• **小問 1**
抜粋について次の問いに答えよ。
(a) 乗馬の基本姿勢で一直線上にあるとされる四つの部位は何か。
(b) 体をほぐしたあと鞍に座るとき、何を立てるようにするか。
(c) 馬を見てしまうと、何の可能性が高まるか。
• **小問 2**
抜粋の「まず、騎乗をしたら基本姿勢を」から「基本姿勢を保つためには?」までを、両端を含めて書き直せ。その際、「鏡」を「姿見」に変えること。
== 選択した抜粋
いつの間にか前傾姿勢になってしまう人へ

自分ではまっすぐなつもりなのに「前傾してますよ」とインストラクターからアドバイスを受ける乗り手の方も多いのではないでしょうか。この記事では、前傾姿勢になりやすい乗り手の方に向けて、前傾姿勢が与える悪影響などについて、ご紹介します。

なぜ基本姿勢が保てない?

乗馬の基本姿勢は頭、肩、腰、かかとが一直線上にある姿勢です。どんなときもこの姿勢を保つことが理想とされています。

まず、騎乗をしたら基本姿勢をとれるように体をほぐすことから始めます。馬上運動で、上半身や股関節、脚をほぐしたら、坐骨を立てるようにして鞍に座ります。そのときに、鏡で頭、肩、腰、かかとが一直線になっているか、確認しましょう。

ここまでは、問題なく基本姿勢をとれる方も多いと思います。しかし、軽速歩で立ったり座ったりを繰り返すと、いつの間にか前傾姿勢になっている方もいらっしゃるのではないでしょうか。

主な原因に

  • 恐怖心
  • 馬(下)を見てしまう
  • 背中が丸まってしまう
  • 脚が安定していない

が挙げられます。これらが複合的に重なって前傾姿勢になってしまっていることが多いようです。

基本姿勢を保つためには?

恐怖心については、信頼のおけるパートナーと一緒に焦らず克服していきましょう。ゆっくりした速歩から始めて、少しずつ歩度を伸ばしていきます。駈歩も同じようにゆっくりしたペースから徐々にペースを上げていきます。体がスピードに慣れてくれば、気付いたときには恐怖心を克服できているはずです。インストラクターに相談をして、いざという時にどのように対応すればいいのか、確認をしておくのもいいかもしれません。

馬を見てしまうと、自然と体が前傾してしまいます。最初のころは色々と気になってしまい、手綱を見たり、馬の反応を見てしまったりしますが、実は落馬の可能性が高まり、危険です。
====
== 保存データ
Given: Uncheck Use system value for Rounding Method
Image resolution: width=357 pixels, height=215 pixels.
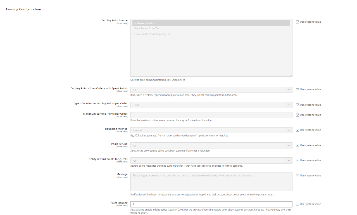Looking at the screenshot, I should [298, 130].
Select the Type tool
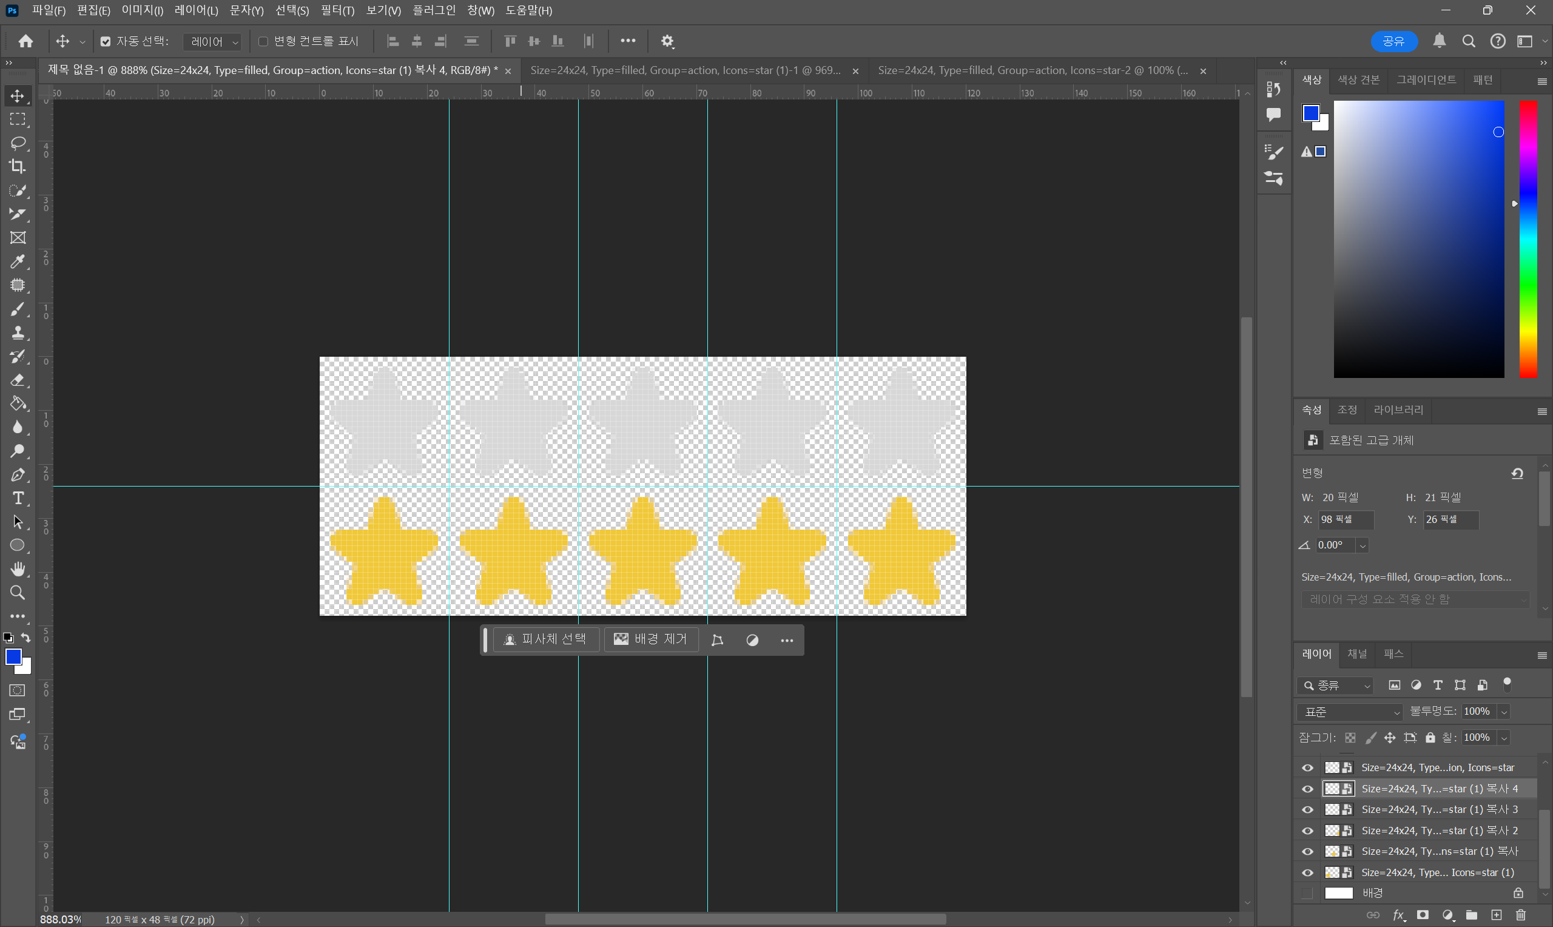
====
• **想定解答 1**
(a) 頭、肩、腰、かかと
(b) 坐骨
(c) 落馬の可能性

• **想定解答 2**
まず、騎乗をしたら基本姿勢をとれるように体をほぐすことから始めます。馬上運動で、上半身や股関節、脚をほぐしたら、坐骨を立てるようにして鞍に座ります。そのときに、姿見で頭、肩、腰、かかとが一直線になっているか、確認しましょう。

ここまでは、問題なく基本姿勢をとれる方も多いと思います。しかし、軽速歩で立ったり座ったりを繰り返すと、いつの間にか前傾姿勢になっている方もいらっしゃるのではないでしょうか。

主な原因に

  • 恐怖心
  • 馬(下)を見てしまう
  • 背中が丸まってしまう
  • 脚が安定していない

が挙げられます。これらが複合的に重なって前傾姿勢になってしまっていることが多いようです。

基本姿勢を保つためには?